GOAL OF THE EXERCISE → Rewrite the entries starting with the line containing "How do I perform: Click" and going on through the line containing "click(x=83, y=84)", changing "cube logo" to "cube icon" and keeping everything else the same. Leave the pictures out of your answer.
---------- DATA SECTION ----------
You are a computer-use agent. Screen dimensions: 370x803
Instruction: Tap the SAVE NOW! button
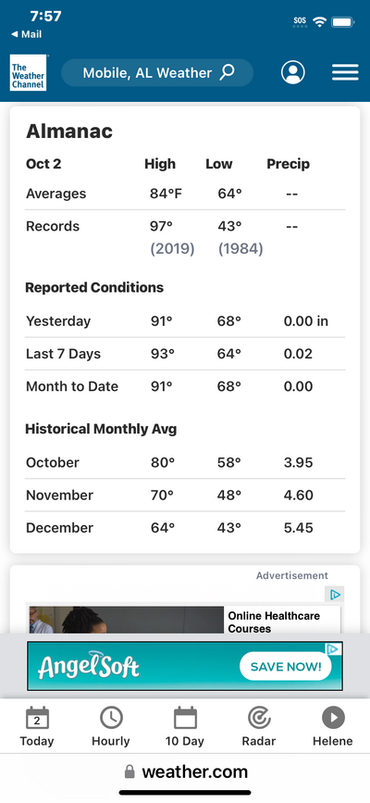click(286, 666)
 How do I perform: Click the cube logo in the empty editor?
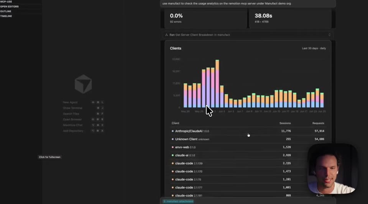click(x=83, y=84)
----------
---------- DATA SECTION ----------
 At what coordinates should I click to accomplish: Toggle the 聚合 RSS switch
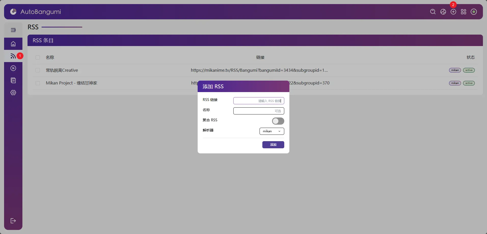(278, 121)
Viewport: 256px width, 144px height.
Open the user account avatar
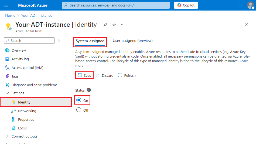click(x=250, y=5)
----------
OUTPUT →
 How do I perform: Click the cube icon in the empty editor?
click(x=83, y=84)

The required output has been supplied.